Jul 3, 2015 by Bo Burlingham 1 Comment

how great entrepreneurs exit their companies on top blogEvery entrepreneur exits. It’s one of the few absolute certainties in business. Assuming you’ve built a viable company, you can choose when and how you exit, but you can’t choose whether. It’s going to happen. You can count on it.

That this simple fact of business life comes as a shock to many owners of private companies is in itself a testament to how little attention the final phase of the journey receives compared to other aspects of business. Do an online search for business marketing, finance, customer service, managing, or culture, and you’ll find oceans of information.

What’s available on exits is a mere trickle by comparison, and almost all of it has to do with maximizing the amount of money you can get from a sale of your business. But there are many other aspects to the process and they play a larger role than the size of the deal in determining whether the exit has a happy ending—that is, whether you “finish big.”

But how? Where do you even begin? For that matter, when should you begin?

  • What are your options?
  • How much money should you be looking for?
  • What role models are there, if any?
  • What pitfalls should you be aware of?
  • How do you identify and qualify potential successors if that’s the route you choose to take?
  • Alternatively, how do you find potential acquirers?
  • What sort of outside help do you need?
  • How much should you tell other people in the company?
  • What will you do after you leave?
And on and on and on.

Once I took a closer look at exiting, I realized that it is a far more complex subject than I’d realized. It isn’t an event. It is a phase of business, just as the start‑up period is a phase. As in a start‑up, there are many factors that affect how successful the exit will be. For that matter, there are different ways to define what a successful business succession plan looks like.

While it soon became clear that no two exit experiences were exactly alike, it was equally obvious that some were a lot better than others.

By that, I mean that some people wound up happy with the process and satisfied with the way it turned out, while others looked back on it as a nightmare and came away with deep regrets about the outcome.

My question was, why? What did the people with “good exits” do differently from those who’d had “bad exits”?

The Qualities of a "Good Exit"

I had to begin by clarifying in my own mind what a good exit consisted of. For most people, I’d found, there were four elements:

1. Owners felt that they’d been treated fairly during the exit process and appropriately compensated for the work they’d put in and the risks they’d taken to build their businesses.

2. They had a sense of accomplishment. They could look back and know that through their businesses they’d contributed something of value to the world and had fun doing it.

3. They were at peace with what had happened to other people who’d helped build their businesses—how those people had been treated, how they’d been rewarded, and what they’d taken away from the experience.

4. They had discovered a new sense of purpose outside of their businesses. They had new lives that they were fully engaged in and excited about.  
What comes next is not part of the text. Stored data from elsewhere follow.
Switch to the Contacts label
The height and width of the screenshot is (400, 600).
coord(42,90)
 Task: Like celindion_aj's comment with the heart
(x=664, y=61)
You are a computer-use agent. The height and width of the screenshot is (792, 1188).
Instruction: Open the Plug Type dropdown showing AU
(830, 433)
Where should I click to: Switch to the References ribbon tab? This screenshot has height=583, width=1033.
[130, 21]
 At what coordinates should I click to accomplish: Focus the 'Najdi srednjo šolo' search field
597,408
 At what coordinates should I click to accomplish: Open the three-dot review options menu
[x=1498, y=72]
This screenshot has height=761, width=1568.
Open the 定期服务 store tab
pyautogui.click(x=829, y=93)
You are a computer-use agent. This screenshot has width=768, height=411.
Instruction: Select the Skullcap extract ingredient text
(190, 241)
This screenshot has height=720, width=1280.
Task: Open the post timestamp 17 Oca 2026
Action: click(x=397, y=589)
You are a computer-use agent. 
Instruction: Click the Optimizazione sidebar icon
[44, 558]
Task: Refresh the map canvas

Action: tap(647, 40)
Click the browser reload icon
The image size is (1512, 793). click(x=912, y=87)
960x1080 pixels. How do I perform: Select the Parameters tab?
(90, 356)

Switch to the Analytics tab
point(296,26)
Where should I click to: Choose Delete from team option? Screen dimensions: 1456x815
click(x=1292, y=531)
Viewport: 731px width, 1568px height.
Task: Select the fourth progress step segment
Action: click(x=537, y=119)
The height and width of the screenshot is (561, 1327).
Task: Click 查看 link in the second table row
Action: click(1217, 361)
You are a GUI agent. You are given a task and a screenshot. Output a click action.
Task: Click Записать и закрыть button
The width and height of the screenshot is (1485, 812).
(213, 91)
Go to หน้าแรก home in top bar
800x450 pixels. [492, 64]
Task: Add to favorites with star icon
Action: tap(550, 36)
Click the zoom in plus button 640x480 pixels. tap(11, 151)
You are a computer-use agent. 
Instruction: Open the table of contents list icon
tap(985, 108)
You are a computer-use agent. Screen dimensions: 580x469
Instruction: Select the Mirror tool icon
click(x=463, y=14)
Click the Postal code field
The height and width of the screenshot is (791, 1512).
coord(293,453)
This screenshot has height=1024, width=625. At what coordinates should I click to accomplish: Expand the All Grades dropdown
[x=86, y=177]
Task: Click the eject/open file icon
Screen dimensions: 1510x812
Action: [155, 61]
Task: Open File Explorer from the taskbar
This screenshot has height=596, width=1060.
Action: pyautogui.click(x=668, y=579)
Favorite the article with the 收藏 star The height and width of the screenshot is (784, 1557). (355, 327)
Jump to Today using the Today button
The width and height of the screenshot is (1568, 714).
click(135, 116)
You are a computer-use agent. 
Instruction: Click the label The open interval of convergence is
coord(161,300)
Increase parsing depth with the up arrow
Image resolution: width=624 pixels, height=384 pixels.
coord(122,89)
For some people, there was a fifth element:

5. The companies they’d created were going on without them and doing better than ever, and they could take pride in the way they’d handled one of the most difficult tasks faced by any CEO: a business succession plan

.Finish Big cover_Bo Burlingham

 So how had the owners who’d had good exits gone about preparing for the day they would leave? What were the patterns?

In listening to the entrepreneurs I interviewed, I was constantly reminded of an old saying: You should build a business today as if you will own it forever but could sell it tomorrow. Most of the great entrepreneurs I’ve been privileged to know have followed that dictum.

My friend and sometime coauthor Jack Stack of SRC Holdings (which was sold to its employees) makes the comparison to keeping up the market value of your home—fixing the roof, adding rooms, painting regularly—even if you have no intention of moving anytime soon.

The same logic applies to businesses. Oddly enough, you’re far more likely to have a company that’s built to last if you simultaneously build it to sell. You’re also far more likely to have a happy exit.

Excerpted from Bo Burlingham’s new book, Finish Big: How Great Entrepreneurs Exit Their Companies on Top.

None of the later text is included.